Config Drift Detection

Drift between repo and runtime.

What config drift is

Config drift is when live infrastructure differs from the IaC source of truth. The git repo says one thing, the cloud says another, and recovery plans built on "we will redeploy from Terraform" silently fail because the live state was never what git described.

• Live differs from IaC. State-versus-config gap per resource; the gap between what git says and what the cloud actually has.
• Standard causes. Manual console changes, partial Terraform applies, third-party automation creating resources, deleted-and-recreated resources outside the workflow.
• Undermines IaC assumptions. If live state is not what git says, recovery plans built on git fail at the moment of recovery.
• Documented drift cost. Per-incident drift contribution captured; the discipline supports investment in detection because the cost is visible.

How to detect drift

Detection options span tools. Terraform plan in CI is the cheapest baseline; drift-detection products add coverage for resources Terraform does not manage; cloud-native rules cover the gaps.

• Terraform plan in CI. Weekly production-state plan; shows differences between state file and config without applying.
• Drift-detection products. AWS Config, Driftctl, env0, Spacelift; specialised tools that cover resources Terraform does not own.
• Cloud-native rules. AWS Config, Azure Policy, GCP Config Validator; native integration with the cloud control plane.
• Named owner per detector. Maintaining team per detector; stale or noisy detectors degrade signal.

Drift response

Response is decision-driven. Tier-1 drift earns same-day alerts; every drift event gets classified as intentional, accidental, or hostile; classification drives the action.

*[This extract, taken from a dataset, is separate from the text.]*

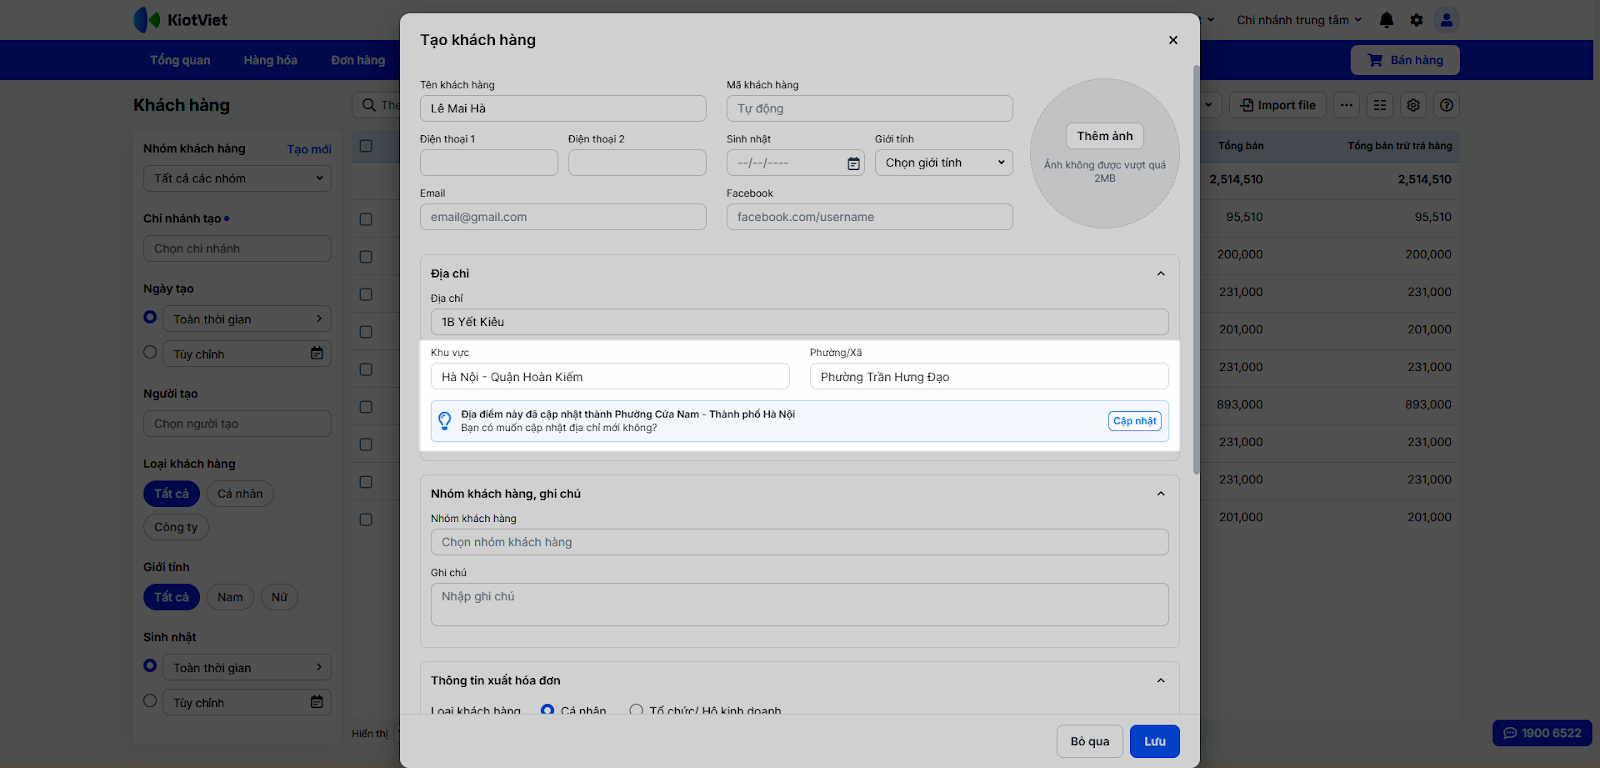1600x768 pixels.
Task: Select the Cá nhân customer type radio
Action: coord(547,710)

• Tier-1 alerts same day. Criticality-based alert per resource; investigate same day for production-critical drift.
• Classify the drift. Intentional (someone made a deliberate change), accidental (script or click error), or hostile (unauthorised); each calls for different actions.
• Log every drift event. Timestamped record per drift; patterns reveal which teams or tools cause most drift.
• Named action per classification. IaC update, revert, or incident path per class; "drift logged but never acted on" is the failure mode.

Drift prevention

Prevention is harder than detection. Break-glass console access, read-only IAM by default, and policy enforcement together prevent most drift; you cannot fix the cultural patterns without the technical guardrails.

• Console write via break-glass. SSO plus audit-log access for write operations; default console access is read-only.
• Read-only IAM by default. Engineers debug via read-only paths; the deployer role is the named exception with audit trail.
• OPA or Sentinel policies. Resource-creation block outside Terraform at the cluster or cloud-provider level; hard prevention beats hopeful detection.
• Named exception process. Break-glass path documented; "everyone uses break-glass" overuse is the failure mode without process discipline.

How to deploy drift detection

Deploy in stages. Detection first to build confidence in the signal; enforcement second once detection is proven; track drift count over time as the operational metric.

• Weekly Terraform plan first. Production-state plan with diff sent to Slack; cheap baseline that catches the most common drift.
• Policy enforcement second. Add prevention only after detection is trusted; premature enforcement on noisy signal damages confidence.
• Track drift count over time. Quarterly trend toward zero drift on tier-1 resources; the metric drives the program's investment.
• Quarterly drift retro. Cause-class review per quarter; targeted fixes follow patterns rather than one-off complaints.